[Task to carry out] Retype each entry verbatim. Do not include the images.

○ ○ ○ ○

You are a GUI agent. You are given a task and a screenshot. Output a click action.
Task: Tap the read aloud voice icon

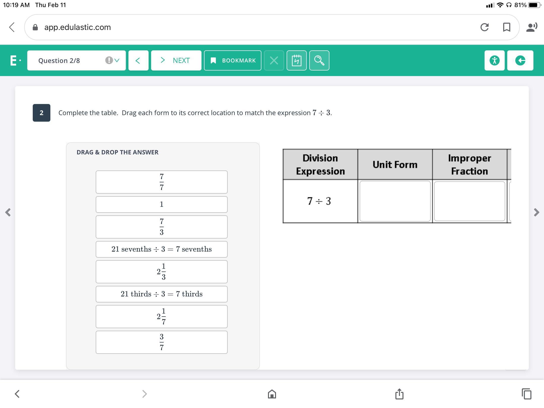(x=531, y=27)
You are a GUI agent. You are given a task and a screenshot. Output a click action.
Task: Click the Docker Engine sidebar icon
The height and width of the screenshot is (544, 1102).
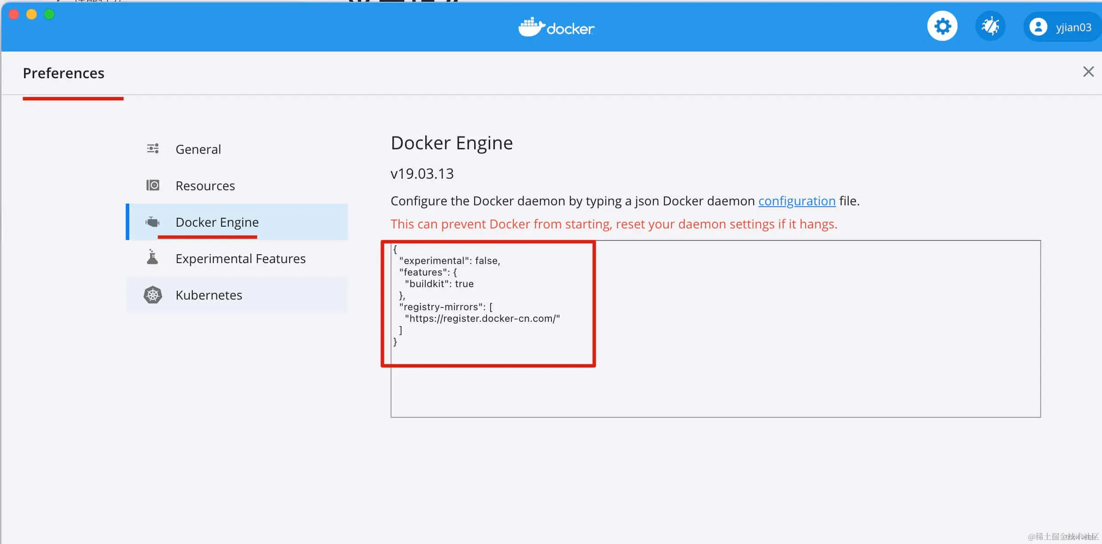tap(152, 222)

○ ○ ○ ○

[Result]
You are a GUI agent. You are given a task and a screenshot. Output a click action.
Task: Tap the read aloud voice icon

(x=531, y=27)
You are a GUI agent. You are given a task and a screenshot. Output a click action.
Task: Click the Docker Engine sidebar icon
The height and width of the screenshot is (544, 1102).
tap(152, 222)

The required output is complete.